Directions:
Take from the records below each line that holds "count".

Pixel coordinate grounding data:
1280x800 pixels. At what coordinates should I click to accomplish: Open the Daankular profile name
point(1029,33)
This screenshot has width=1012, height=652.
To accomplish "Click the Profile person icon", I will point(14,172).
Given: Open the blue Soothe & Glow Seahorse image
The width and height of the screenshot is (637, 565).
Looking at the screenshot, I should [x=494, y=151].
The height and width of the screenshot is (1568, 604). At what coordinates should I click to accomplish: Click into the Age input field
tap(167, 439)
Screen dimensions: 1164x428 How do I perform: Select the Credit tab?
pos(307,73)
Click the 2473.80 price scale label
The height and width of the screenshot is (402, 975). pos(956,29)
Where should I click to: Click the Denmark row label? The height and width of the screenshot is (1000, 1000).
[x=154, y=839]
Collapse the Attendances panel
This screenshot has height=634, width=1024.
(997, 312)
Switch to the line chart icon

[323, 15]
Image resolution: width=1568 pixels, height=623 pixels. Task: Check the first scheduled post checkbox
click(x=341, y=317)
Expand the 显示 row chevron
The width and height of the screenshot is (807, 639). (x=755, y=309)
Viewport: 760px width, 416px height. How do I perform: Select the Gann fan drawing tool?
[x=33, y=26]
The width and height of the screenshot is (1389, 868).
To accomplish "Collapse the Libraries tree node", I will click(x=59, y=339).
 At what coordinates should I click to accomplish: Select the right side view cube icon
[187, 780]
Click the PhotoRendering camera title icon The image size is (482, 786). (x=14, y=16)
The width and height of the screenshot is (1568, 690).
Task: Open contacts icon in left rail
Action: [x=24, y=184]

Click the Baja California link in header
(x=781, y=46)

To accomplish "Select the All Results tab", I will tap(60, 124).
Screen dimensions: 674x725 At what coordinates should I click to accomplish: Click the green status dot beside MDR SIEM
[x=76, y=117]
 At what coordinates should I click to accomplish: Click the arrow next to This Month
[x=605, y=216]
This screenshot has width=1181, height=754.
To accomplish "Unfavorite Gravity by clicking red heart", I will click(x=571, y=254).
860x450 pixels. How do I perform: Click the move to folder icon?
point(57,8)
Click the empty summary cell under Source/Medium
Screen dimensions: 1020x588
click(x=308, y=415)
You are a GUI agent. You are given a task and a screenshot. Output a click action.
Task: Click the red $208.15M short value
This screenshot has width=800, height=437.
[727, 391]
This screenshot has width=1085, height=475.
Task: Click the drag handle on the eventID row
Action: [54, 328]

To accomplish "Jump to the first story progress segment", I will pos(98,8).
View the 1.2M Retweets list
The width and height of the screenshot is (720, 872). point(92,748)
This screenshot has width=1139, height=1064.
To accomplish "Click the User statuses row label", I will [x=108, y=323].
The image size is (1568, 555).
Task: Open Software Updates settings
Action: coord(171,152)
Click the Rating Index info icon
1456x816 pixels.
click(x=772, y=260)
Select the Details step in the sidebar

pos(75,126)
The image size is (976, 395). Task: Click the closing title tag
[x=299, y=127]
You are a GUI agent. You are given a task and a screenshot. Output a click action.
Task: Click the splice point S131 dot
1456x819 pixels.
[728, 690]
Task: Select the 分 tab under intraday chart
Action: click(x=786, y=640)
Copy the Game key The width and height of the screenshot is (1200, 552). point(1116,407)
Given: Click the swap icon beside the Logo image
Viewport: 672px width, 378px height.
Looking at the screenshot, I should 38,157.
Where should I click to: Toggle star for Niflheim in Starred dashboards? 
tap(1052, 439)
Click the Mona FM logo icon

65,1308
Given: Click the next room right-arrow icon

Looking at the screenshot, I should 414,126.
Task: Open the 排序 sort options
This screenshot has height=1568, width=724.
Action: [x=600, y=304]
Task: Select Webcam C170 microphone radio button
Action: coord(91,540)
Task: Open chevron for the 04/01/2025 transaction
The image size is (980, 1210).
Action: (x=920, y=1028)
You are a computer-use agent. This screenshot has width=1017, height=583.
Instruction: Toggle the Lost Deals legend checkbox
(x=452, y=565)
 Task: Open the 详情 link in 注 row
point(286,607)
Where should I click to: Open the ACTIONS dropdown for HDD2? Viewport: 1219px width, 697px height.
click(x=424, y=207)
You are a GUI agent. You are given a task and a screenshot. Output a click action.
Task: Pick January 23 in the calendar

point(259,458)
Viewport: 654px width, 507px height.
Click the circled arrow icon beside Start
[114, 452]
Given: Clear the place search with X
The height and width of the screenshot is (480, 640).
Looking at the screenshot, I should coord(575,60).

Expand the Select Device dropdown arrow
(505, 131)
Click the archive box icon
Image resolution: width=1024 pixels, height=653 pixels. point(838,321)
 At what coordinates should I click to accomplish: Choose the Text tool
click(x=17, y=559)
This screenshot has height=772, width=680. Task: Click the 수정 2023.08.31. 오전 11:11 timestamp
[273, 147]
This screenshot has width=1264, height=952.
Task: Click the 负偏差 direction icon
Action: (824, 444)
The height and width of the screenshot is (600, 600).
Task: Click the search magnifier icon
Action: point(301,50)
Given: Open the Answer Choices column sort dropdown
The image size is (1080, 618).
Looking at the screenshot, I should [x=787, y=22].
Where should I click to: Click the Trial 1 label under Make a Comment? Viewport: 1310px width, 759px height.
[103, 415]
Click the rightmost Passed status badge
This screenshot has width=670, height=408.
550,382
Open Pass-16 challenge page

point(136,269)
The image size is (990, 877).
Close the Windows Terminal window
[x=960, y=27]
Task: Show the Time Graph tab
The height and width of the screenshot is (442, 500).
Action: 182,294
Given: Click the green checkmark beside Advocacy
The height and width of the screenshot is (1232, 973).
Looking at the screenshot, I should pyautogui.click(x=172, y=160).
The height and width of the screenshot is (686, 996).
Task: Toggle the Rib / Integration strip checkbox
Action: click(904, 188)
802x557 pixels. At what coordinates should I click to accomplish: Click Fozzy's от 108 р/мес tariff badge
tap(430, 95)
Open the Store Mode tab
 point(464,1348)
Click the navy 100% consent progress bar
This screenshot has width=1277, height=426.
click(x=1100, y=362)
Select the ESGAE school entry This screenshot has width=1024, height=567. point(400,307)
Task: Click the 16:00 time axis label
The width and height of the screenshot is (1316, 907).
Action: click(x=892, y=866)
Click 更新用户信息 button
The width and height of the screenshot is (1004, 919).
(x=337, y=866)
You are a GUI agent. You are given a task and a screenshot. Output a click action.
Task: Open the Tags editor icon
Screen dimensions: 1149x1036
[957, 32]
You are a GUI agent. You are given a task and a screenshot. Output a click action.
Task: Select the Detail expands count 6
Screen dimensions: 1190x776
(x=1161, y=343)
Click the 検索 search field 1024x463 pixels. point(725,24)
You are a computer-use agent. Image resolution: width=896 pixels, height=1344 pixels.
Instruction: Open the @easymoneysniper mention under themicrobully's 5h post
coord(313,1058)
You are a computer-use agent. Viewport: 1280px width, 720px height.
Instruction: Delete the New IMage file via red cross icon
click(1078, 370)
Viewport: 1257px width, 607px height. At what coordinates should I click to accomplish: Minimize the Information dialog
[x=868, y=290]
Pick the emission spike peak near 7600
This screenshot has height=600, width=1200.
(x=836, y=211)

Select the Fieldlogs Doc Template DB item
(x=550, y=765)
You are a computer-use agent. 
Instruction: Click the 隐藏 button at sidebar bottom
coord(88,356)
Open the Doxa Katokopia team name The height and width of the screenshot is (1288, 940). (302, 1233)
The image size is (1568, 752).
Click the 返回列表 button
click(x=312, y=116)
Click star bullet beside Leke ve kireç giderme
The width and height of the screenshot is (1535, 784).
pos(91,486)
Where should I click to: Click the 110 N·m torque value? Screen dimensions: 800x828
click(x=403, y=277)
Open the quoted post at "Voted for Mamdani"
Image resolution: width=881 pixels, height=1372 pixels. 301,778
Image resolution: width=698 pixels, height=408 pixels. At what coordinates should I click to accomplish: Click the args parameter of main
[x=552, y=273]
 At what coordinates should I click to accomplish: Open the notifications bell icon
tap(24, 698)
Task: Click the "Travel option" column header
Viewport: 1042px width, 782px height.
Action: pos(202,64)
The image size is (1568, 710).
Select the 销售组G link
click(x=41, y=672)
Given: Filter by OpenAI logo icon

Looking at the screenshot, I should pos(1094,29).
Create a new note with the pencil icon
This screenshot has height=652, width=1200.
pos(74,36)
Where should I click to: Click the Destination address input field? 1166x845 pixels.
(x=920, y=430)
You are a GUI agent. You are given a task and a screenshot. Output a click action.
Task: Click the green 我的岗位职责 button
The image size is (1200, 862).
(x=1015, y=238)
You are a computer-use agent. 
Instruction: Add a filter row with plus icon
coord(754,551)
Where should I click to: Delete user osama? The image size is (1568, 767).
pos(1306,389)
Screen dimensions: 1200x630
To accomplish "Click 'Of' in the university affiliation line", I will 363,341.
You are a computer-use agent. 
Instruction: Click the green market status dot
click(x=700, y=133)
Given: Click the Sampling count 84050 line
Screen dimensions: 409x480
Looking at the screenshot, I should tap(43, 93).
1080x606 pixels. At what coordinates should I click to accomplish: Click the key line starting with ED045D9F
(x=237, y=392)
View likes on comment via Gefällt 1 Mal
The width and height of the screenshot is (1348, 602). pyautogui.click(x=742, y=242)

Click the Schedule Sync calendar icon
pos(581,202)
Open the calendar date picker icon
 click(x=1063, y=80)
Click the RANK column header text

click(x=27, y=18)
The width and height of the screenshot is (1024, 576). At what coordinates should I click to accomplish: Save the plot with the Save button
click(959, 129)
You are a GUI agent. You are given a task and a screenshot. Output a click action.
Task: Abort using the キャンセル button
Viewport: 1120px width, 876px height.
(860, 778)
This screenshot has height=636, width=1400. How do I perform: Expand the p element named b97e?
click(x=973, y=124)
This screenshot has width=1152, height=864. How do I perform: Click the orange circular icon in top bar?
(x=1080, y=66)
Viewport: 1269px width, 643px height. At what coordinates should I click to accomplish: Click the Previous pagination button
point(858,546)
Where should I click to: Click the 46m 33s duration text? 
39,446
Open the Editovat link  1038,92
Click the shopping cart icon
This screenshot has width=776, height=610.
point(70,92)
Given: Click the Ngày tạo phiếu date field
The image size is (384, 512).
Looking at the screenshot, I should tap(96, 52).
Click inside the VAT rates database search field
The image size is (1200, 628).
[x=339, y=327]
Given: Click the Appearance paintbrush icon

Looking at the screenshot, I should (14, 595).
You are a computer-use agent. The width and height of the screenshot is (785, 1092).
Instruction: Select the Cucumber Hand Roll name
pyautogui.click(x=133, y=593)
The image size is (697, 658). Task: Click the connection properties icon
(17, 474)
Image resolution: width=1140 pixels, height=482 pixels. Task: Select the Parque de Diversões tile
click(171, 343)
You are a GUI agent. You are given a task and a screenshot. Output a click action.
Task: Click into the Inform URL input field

Answer space:
Task: Select the Detail expands count 6
Given: Click the Sampling count 84050 line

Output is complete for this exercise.